Here you find a few tools that are (or were?) useful on NeXTs:
  • idled (C source, tarball) was written to have my NEXTSTEP computers display a reasonable idle time on the console when you do finger, w, or rusers.
  • evs (C source, tarball) is a small tool to get the status from and give commands to the event status driver, the driver controlling mouse, keyboard, speaker volume, screen brightness and dimming.

    It is nice to use if you want to find out more about your system or get/set the information from the command line (most of the information can already be set from Preferences.app). You can also look at the source on how to do this programmatically.

  • setautodimlevel (C source) sets the autodimlevel to the first parameter (ranging from 0.0 to 1.0) or 0.0 if none is given.
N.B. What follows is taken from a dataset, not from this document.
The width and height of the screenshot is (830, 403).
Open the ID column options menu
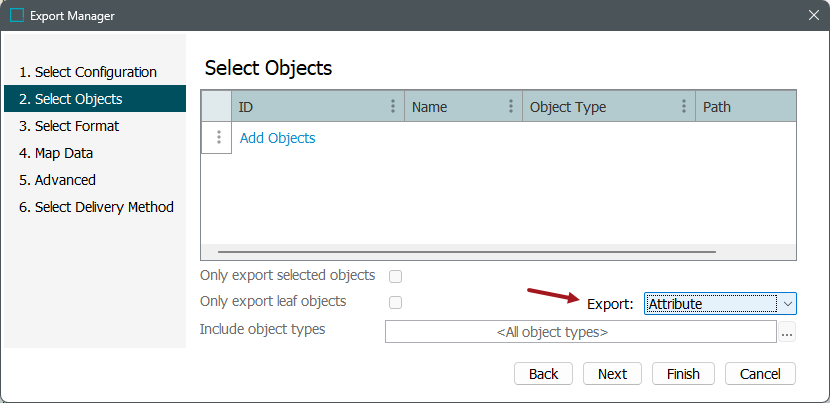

This is used to make the screen as black as possible when nobody is logged in (e.g. in the logoutHook). With the availability of evs (see above), we could also use a shell wrapper around evs to perform this function.
  • pp (C source, tarball) is a small tool to get the status from and give commands to the parallel port driver. It is nice to experiment with and find out the optimal retransmit timeouts, but I also used it as a general debugging tool when attaching my printer.

Atari ST/m68k assembly

The charset used is Atari-specific (IBM DOS charset with some modifications). All the documentation (including comments in the sources) is in German. May Babelfish be with you :-). The directly-referenced source files have been changed to ISOLatin1, the tarballs are in their original format. If you would like to translate a file in the tarball, use something along the lines of my dos2unix. There is much more, but this is only useful to people that still own and use an Atari ST/TT (I doubt there is still a large enough population out there).
  • Guck (m68k assembly, tarball) is a pretty universal viewer for the text, image, and vector graphics file formats then (1990) used on the Atari ST. And that in 11KB binary (no shared libraries or DLLs)! The program itself is coded in Assembly language. If you are looking for some archaic stuff or need to read an old document, this may be useful for you.

    Binary packages of this (including newer stuff added by Patrick Seemann) can be found on LEO, featuring browsable contents. There is also an English version available.

  • Faithful image rotation (m68k assembly) rotates the given image and allows to zoom out at the same time (zoom in would require a small modification). At the time I wrote the source originally, this gave by far the best results of any other monochrome (1-bit) rotation routine I had seen. And the best of all: it was realtime on an 8MHz-mc68000!